(EXTRACTED MATERIAL)
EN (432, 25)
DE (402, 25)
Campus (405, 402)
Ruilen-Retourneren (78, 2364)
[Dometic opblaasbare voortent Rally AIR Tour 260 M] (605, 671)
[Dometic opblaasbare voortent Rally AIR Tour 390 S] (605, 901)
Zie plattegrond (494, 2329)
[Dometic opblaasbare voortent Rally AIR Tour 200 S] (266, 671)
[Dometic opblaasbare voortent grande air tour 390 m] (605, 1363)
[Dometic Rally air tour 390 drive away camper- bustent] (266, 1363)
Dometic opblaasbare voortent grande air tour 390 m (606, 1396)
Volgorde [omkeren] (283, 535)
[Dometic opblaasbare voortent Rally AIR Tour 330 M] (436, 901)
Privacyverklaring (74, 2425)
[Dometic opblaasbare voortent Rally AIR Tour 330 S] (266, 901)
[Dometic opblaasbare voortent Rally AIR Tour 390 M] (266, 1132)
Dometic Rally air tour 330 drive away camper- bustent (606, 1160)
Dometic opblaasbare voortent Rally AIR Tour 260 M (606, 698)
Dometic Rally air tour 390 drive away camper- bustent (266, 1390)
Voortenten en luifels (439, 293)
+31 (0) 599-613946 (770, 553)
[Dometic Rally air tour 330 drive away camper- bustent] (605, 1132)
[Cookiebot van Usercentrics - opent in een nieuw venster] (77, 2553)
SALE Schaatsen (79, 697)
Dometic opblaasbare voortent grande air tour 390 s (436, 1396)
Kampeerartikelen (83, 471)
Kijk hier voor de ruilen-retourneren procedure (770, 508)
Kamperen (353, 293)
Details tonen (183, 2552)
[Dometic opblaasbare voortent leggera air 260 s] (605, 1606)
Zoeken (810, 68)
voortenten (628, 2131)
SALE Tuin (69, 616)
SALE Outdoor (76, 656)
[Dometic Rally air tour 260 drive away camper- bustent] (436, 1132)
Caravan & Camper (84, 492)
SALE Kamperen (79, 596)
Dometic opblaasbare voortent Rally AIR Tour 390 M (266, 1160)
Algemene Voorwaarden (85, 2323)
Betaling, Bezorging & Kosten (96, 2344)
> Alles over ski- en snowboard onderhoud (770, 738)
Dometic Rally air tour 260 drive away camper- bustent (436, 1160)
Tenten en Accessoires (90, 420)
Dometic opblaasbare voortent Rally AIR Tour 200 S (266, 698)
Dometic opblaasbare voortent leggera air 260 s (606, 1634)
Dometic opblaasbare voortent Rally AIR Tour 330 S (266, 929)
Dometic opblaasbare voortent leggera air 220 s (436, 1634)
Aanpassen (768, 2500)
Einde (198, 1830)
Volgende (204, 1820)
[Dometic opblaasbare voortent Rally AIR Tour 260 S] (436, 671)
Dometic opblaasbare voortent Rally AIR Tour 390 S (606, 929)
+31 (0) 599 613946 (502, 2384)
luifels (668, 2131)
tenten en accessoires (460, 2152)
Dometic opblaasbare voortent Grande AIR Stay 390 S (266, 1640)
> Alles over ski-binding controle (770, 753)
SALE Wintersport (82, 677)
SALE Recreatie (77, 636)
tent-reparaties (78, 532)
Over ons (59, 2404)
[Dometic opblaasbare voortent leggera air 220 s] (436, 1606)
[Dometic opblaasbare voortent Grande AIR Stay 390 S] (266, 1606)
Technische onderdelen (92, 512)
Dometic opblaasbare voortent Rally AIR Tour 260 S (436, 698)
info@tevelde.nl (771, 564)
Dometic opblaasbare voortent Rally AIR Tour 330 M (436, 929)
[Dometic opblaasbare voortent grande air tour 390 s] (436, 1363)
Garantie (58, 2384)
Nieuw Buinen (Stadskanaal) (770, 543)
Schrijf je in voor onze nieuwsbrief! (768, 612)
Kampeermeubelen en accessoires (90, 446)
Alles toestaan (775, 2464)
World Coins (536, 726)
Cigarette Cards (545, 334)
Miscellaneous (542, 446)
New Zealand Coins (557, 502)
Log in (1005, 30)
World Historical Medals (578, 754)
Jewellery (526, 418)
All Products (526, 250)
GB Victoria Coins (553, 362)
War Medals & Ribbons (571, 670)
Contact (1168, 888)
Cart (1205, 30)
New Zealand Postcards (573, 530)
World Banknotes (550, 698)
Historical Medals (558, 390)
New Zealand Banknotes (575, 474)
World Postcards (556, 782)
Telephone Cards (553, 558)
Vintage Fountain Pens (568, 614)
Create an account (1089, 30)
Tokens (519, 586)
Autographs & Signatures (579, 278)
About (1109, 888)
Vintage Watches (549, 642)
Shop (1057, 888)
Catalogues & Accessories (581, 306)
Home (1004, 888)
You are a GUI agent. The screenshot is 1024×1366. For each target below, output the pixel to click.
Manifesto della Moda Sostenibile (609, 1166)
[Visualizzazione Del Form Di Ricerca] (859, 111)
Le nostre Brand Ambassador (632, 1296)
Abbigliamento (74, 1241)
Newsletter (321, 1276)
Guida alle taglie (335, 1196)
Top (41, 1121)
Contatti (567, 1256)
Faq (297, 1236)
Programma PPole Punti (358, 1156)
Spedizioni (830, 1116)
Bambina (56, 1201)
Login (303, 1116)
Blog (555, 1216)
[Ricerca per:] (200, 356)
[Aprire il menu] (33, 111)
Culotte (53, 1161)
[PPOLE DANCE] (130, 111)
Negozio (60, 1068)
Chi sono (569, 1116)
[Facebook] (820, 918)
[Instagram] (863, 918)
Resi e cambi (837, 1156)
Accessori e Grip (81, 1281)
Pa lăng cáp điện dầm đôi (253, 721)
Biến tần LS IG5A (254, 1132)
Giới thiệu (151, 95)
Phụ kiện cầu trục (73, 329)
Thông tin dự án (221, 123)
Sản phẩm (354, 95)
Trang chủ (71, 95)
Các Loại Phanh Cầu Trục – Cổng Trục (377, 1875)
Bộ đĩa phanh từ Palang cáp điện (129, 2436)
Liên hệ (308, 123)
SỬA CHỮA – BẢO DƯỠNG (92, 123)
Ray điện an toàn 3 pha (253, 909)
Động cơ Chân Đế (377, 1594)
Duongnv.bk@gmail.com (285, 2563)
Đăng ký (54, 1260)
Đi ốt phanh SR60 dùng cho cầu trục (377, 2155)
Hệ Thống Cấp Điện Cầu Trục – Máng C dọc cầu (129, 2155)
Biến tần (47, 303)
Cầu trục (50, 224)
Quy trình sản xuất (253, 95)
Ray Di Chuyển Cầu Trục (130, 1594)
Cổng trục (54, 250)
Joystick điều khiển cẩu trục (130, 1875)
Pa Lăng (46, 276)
(End EXTRACTED MATERIAL)
Bring together each line above where the string "Banknotes" turns up.

World Banknotes (550, 698)
New Zealand Banknotes (575, 474)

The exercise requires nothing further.